*Material for this exercise:*
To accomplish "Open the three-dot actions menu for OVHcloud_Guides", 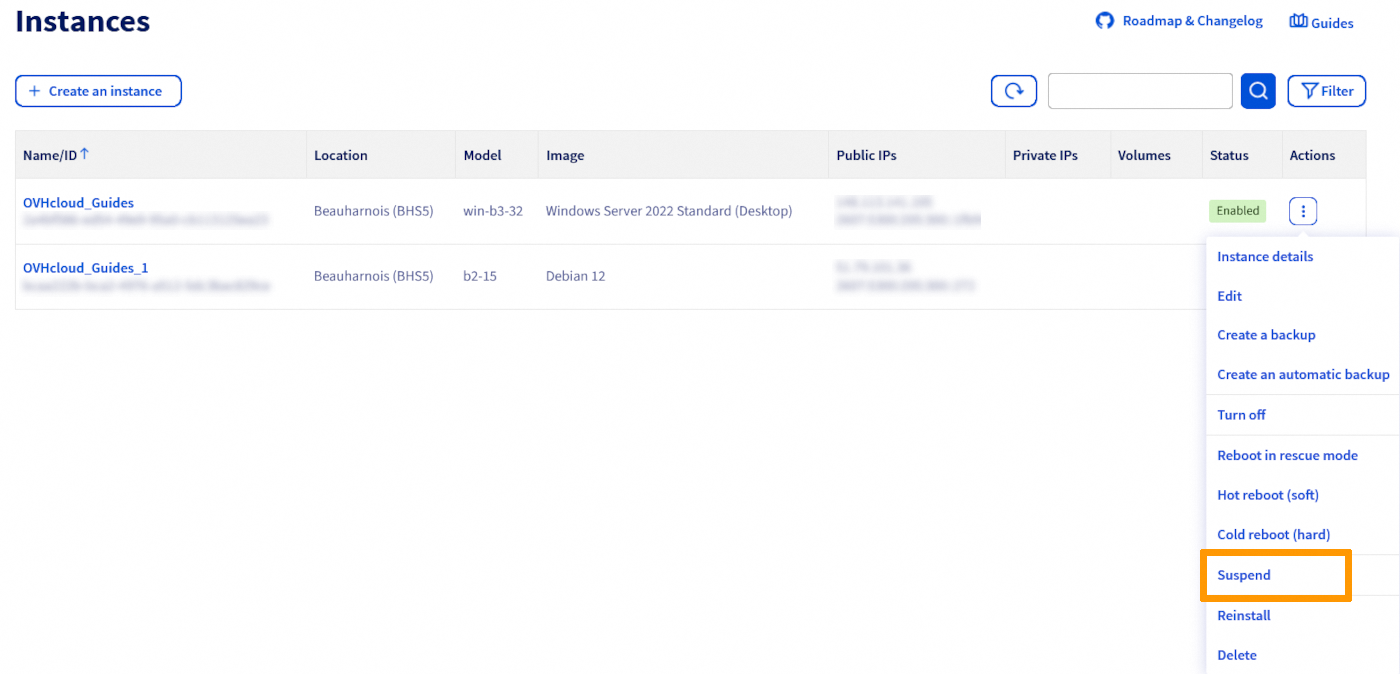I will (x=1302, y=211).
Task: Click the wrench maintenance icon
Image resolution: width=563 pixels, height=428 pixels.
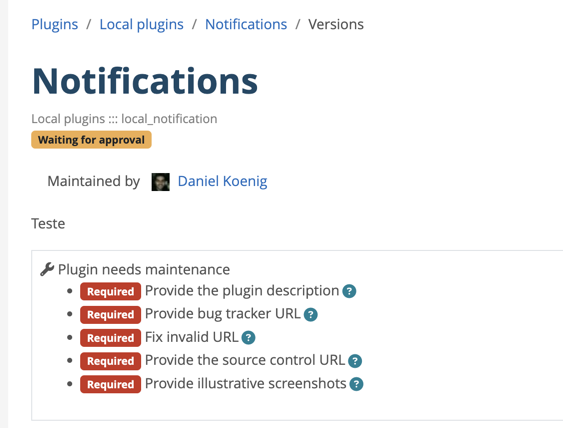Action: 47,269
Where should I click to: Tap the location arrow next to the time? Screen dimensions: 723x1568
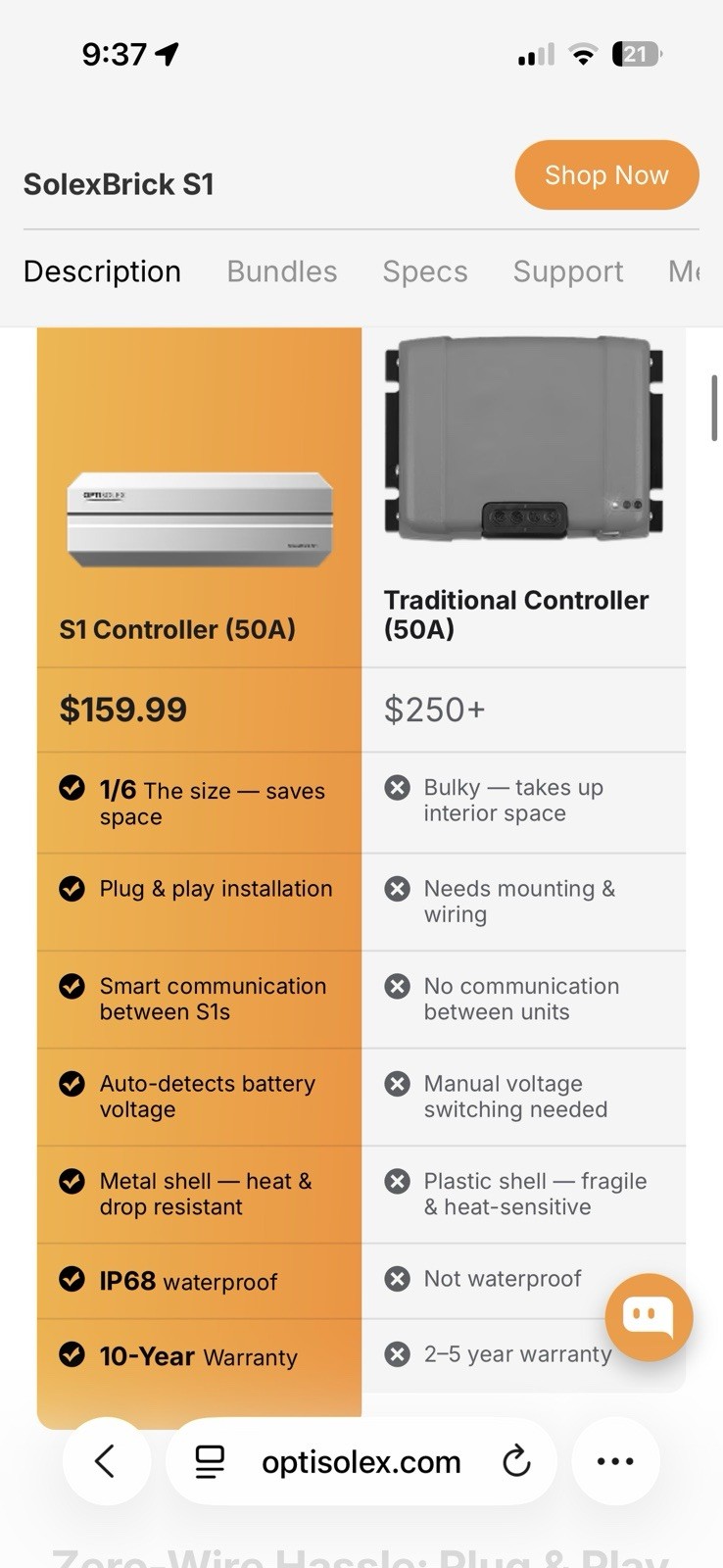point(168,54)
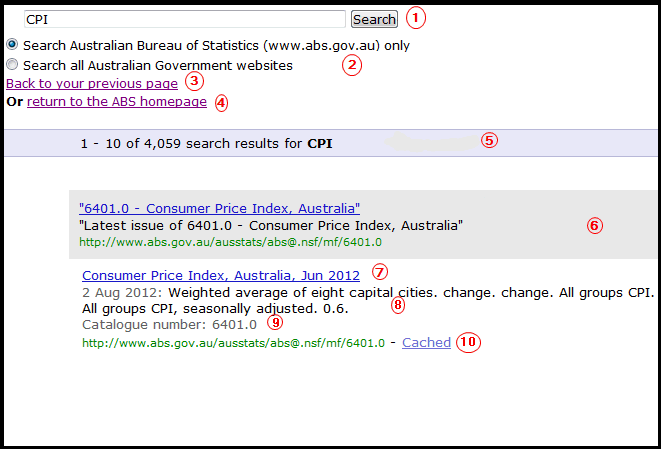
Task: Follow the Back to your previous page link
Action: (92, 84)
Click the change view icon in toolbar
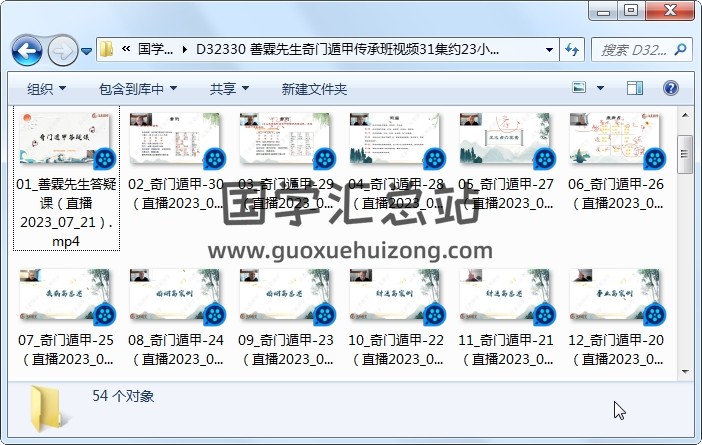The width and height of the screenshot is (702, 445). (x=581, y=89)
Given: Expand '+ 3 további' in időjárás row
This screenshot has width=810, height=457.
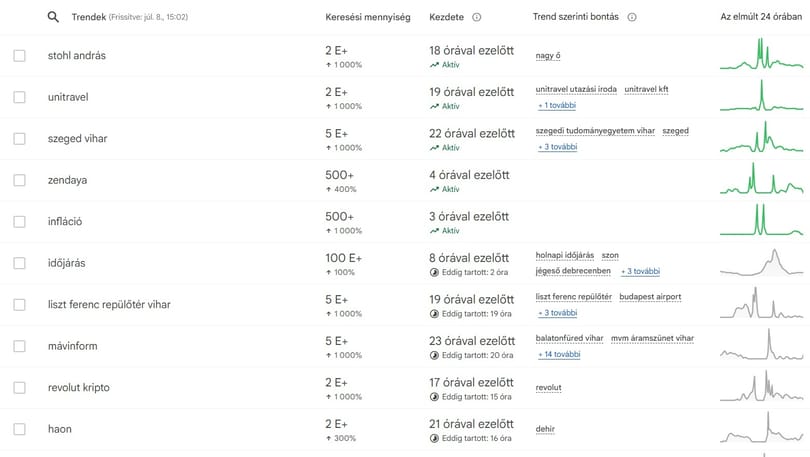Looking at the screenshot, I should click(641, 271).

*Brief:* What are the lines from the one containing "Click the change view icon in toolbar" through the end of the records? Write them out exactly, leaving out the pictures.

*Written response:*
Click the change view icon in toolbar
The width and height of the screenshot is (702, 445). (x=581, y=89)
Given: Expand '+ 3 további' in időjárás row
This screenshot has width=810, height=457.
Looking at the screenshot, I should click(641, 271).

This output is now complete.